Northern Ireland

NI state papers: Government considered banning Sinn Féin

Sinn Féin's Gerry Adams addresses a rally in west Belfast in 1983
Image caption The newly elected West Belfast MP Gerry Adams addressing a rally in 1983

Previously confidential state files show that the government considered banning Sinn Féin when electoral support for the party started to grow.

The state papers from 1983 also name Gerry Kelly, now a Sinn Féin MLA, as the IRA inmate who shot a prison officer during the Maze jail escape.

Mr Kelly was later charged with the shooting but found not guilty.

More than 1,000 documents have been published by the Public Record Office of Northern Ireland (PRONI).

However, 225 have been kept secret.

PRONI has not published all of the available documents as many of them are said to contain "sensitive personal data".

The files give an insight into government thinking in 1983, when Sinn Féin polled more than 13% in the General Election and Gerry Adams was elected MP for West Belfast.

'Terrorist outrages'

Following the IRA bombing of Harrods department store in London in December 1983, in which six people were killed, the government considered banning Sinn Féin.

The then Northern Ireland Secretary of State, Jim Prior, held a meeting with officials on 19 December 1983 to discuss the position of Sinn Fein in light of the London bombing, according to a memo from civil servant J M Lyon.

The meeting also took place against the backdrop of a statement by the then Taoiseach (Irish Prime Minister) Dr Garrett FitzGerald, that said he was considering proscribing Sinn Féin.

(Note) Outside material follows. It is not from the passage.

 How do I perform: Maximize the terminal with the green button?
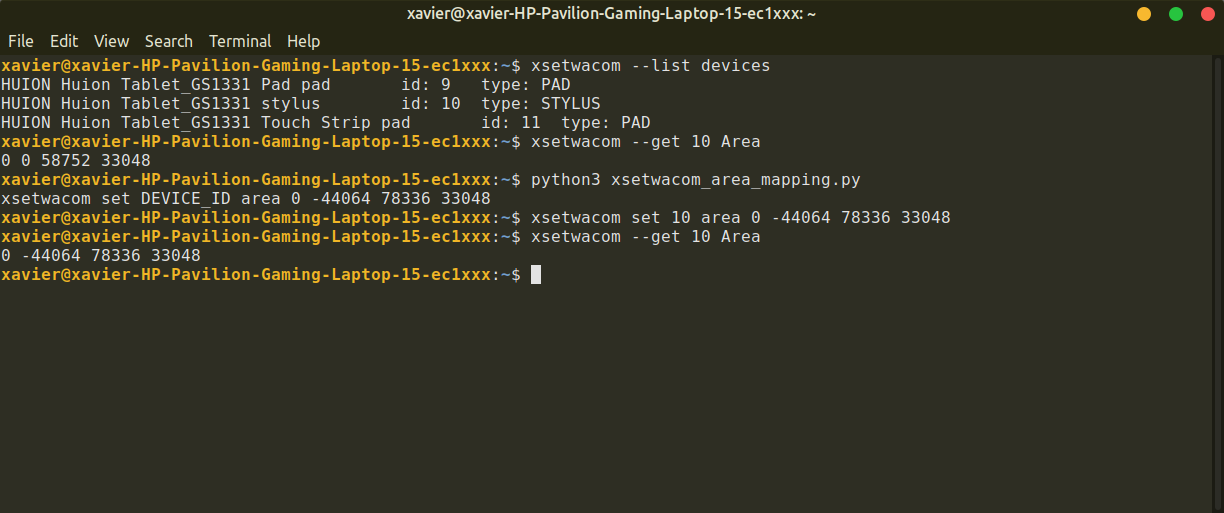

The secretary of state noted that he had power to proscribe any organisation that appeared to him to be concerned in terrorism or promoting it.

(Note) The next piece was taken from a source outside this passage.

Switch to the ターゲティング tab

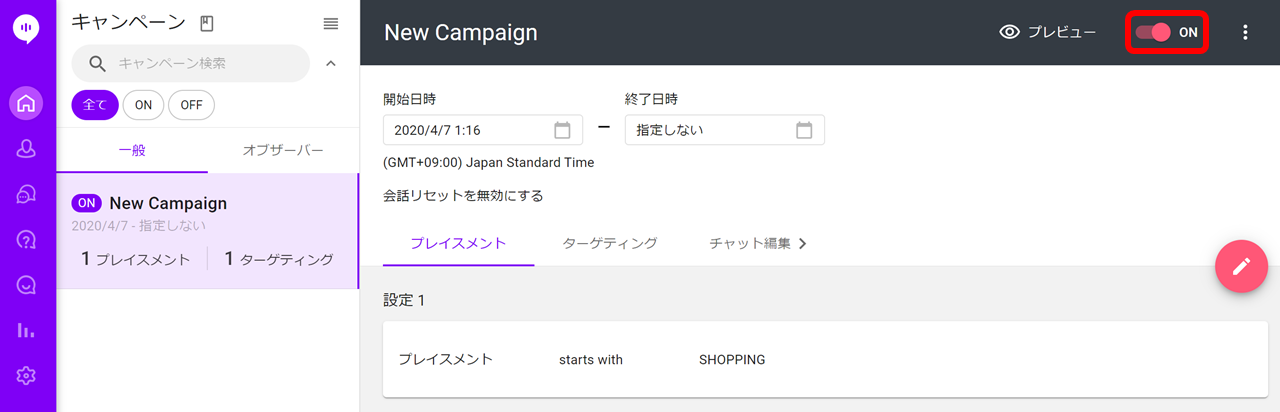[x=610, y=243]
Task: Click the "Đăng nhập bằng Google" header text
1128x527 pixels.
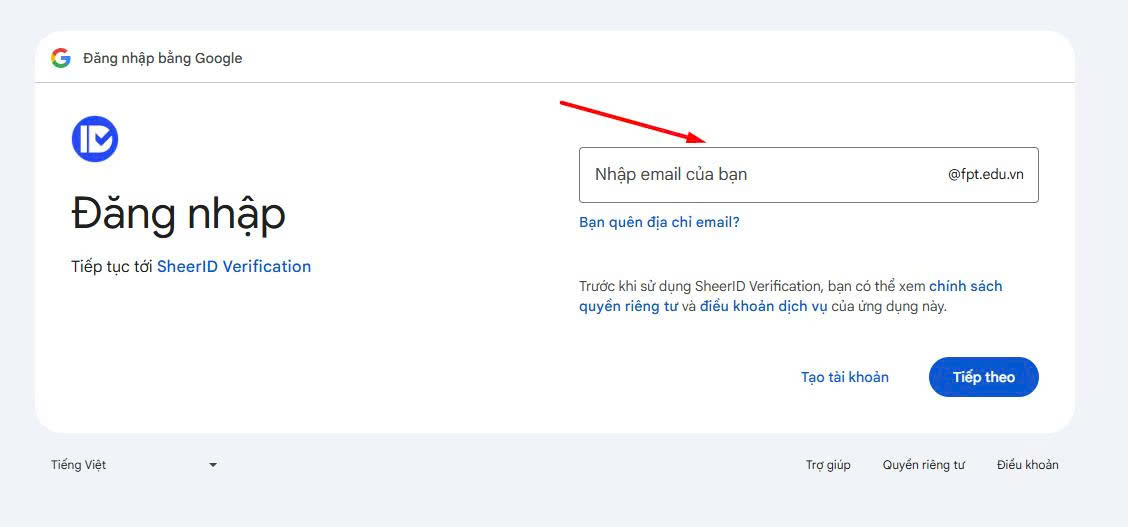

There were, the official acknowledged, considerable drawbacks to this course of action.

Image caption Police released this photo of Gerry Kelly in 1983 after he escaped from the Maze prison

Mr Lyon noted: "It would be seen a reaction to the London bombing, when terrorist outrages in Northern Ireland had brought no such response. Sinn Féin might well change its nom de guerre."

The memo added: "There was a danger too that those who had voted for Sinn Féin in recent elections without actively supporting terrorism might be further alienated from the constitutional process."

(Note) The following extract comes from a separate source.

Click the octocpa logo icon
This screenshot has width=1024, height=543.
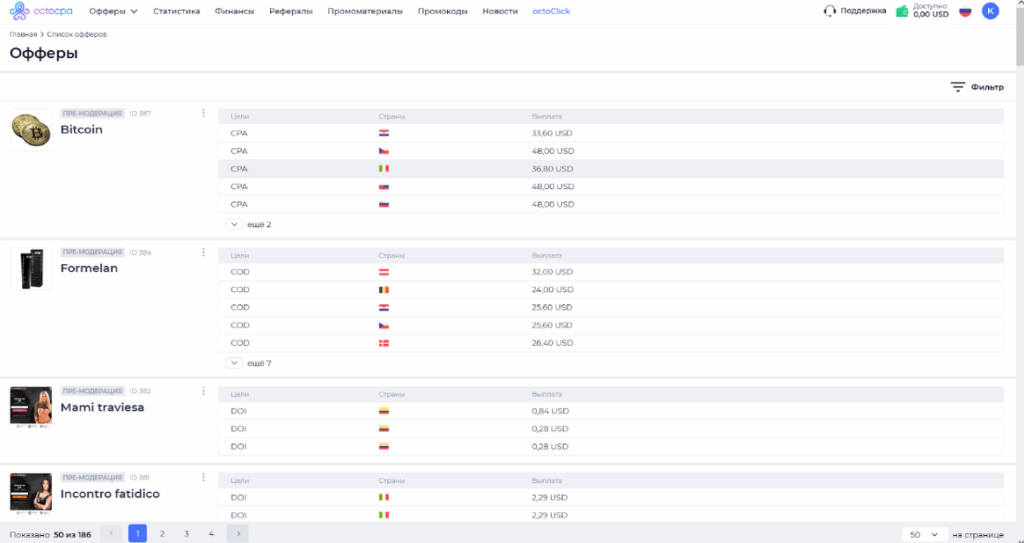pyautogui.click(x=20, y=11)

In the end, the idea of banning Sinn Féin was rejected.


The newly-released state papers refer to the escape of 38 IRA prisoners from the Maze jail in September 1983.

A report on the break-out refers to Gerry Kelly as the inmate who shot and wounded prison officer John Adams.

According to the official file, another prison guard saw Mr Kelly "pointing a pistol into the control room".

The report added: "This would establish that Prisoner Kelly shot Officer Adams who was on duty in the control (room)."

Gerry Kelly was later charged with the shooting but found not guilty.

'Abuse scandal'

The newly-released papers also include details about a row over the use of the Irish language in the Maze, and accusations of violence against prisoners by staff after the 1983 escape.

The official files also report on government discussions on the scandal involving child abuse at the Kincora boys' home in east Belfast in the 1970s.

These include minutes of a meeting between Northern Ireland Secretary of State Jim Prior and the Lord Chancellor and Attorney-General in London in 1982 at which it was suggested that the brutal murder of a Belfast boy, Brian McDermott in 1973, had possible links to Kincora.

The papers detail some of the high-level political discussions about the child abuse scandal.

The catalogue of files for 1983-1984 will be publicly available online on PRONI website from Friday 27 December 2013 and files will be available to view at PRONI from Monday 30 December.